Item position entries:

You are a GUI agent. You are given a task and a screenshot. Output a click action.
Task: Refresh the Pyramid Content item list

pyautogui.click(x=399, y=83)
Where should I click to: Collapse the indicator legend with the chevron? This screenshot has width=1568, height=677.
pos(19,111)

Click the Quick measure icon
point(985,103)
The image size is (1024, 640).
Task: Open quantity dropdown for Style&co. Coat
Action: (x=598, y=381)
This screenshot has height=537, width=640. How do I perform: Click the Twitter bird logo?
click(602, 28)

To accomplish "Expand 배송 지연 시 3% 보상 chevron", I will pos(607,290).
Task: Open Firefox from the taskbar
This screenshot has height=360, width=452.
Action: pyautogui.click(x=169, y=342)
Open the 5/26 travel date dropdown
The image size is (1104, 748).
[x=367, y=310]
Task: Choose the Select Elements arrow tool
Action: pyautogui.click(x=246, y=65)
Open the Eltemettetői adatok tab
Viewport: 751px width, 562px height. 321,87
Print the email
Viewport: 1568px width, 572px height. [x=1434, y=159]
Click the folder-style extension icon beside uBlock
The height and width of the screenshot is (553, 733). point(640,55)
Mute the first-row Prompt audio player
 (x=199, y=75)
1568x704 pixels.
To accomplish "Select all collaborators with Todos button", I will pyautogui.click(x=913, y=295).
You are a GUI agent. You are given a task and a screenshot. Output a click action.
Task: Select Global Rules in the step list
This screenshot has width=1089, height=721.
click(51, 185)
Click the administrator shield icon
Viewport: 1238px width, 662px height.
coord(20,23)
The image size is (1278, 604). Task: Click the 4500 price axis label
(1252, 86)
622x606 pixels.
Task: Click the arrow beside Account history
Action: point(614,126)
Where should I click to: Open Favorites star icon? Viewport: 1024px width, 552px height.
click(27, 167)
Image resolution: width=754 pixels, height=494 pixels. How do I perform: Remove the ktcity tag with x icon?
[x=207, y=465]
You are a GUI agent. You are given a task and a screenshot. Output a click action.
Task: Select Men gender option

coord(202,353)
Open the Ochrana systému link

Directions: Can you give every line of the items above as a Markdown table with the columns "Row" and "Line", numbering the rows and leaving out blank lines?

Solution:
| Row | Line |
|---|---|
| 1 | You are a GUI agent. You are given a task and a screenshot. Output a click action. |
| 2 | Task: Refresh the Pyramid Content item list |
| 3 | pyautogui.click(x=399, y=83) |
| 4 | Where should I click to: Collapse the indicator legend with the chevron? This screenshot has width=1568, height=677. |
| 5 | pos(19,111) |
| 6 | Click the Quick measure icon |
| 7 | point(985,103) |
| 8 | The image size is (1024, 640). |
| 9 | Task: Open quantity dropdown for Style&co. Coat |
| 10 | Action: (x=598, y=381) |
| 11 | This screenshot has height=537, width=640. How do I perform: Click the Twitter bird logo? |
| 12 | click(602, 28) |
| 13 | To accomplish "Expand 배송 지연 시 3% 보상 chevron", I will pos(607,290). |
| 14 | Task: Open Firefox from the taskbar |
| 15 | This screenshot has height=360, width=452. |
| 16 | Action: pyautogui.click(x=169, y=342) |
| 17 | Open the 5/26 travel date dropdown |
| 18 | The image size is (1104, 748). |
| 19 | [x=367, y=310] |
| 20 | Task: Choose the Select Elements arrow tool |
| 21 | Action: pyautogui.click(x=246, y=65) |
| 22 | Open the Eltemettetői adatok tab |
| 23 | Viewport: 751px width, 562px height. 321,87 |
| 24 | Print the email |
| 25 | Viewport: 1568px width, 572px height. [x=1434, y=159] |
| 26 | Click the folder-style extension icon beside uBlock |
| 27 | The height and width of the screenshot is (553, 733). point(640,55) |
| 28 | Mute the first-row Prompt audio player |
| 29 |  (x=199, y=75) |
| 30 | 1568x704 pixels. |
| 31 | To accomplish "Select all collaborators with Todos button", I will pyautogui.click(x=913, y=295). |
| 32 | You are a GUI agent. You are given a task and a screenshot. Output a click action. |
| 33 | Task: Select Global Rules in the step list |
| 34 | This screenshot has width=1089, height=721. |
| 35 | click(51, 185) |
| 36 | Click the administrator shield icon |
| 37 | Viewport: 1238px width, 662px height. |
| 38 | coord(20,23) |
| 39 | The image size is (1278, 604). Task: Click the 4500 price axis label |
| 40 | (1252, 86) |
| 41 | 622x606 pixels. |
| 42 | Task: Click the arrow beside Account history |
| 43 | Action: point(614,126) |
| 44 | Where should I click to: Open Favorites star icon? Viewport: 1024px width, 552px height. |
| 45 | click(27, 167) |
| 46 | Image resolution: width=754 pixels, height=494 pixels. How do I perform: Remove the ktcity tag with x icon? |
| 47 | [x=207, y=465] |
| 48 | You are a GUI agent. You are given a task and a screenshot. Output a click action. |
| 49 | Task: Select Men gender option |
| 50 | coord(202,353) |
| 51 | Open the Ochrana systému link |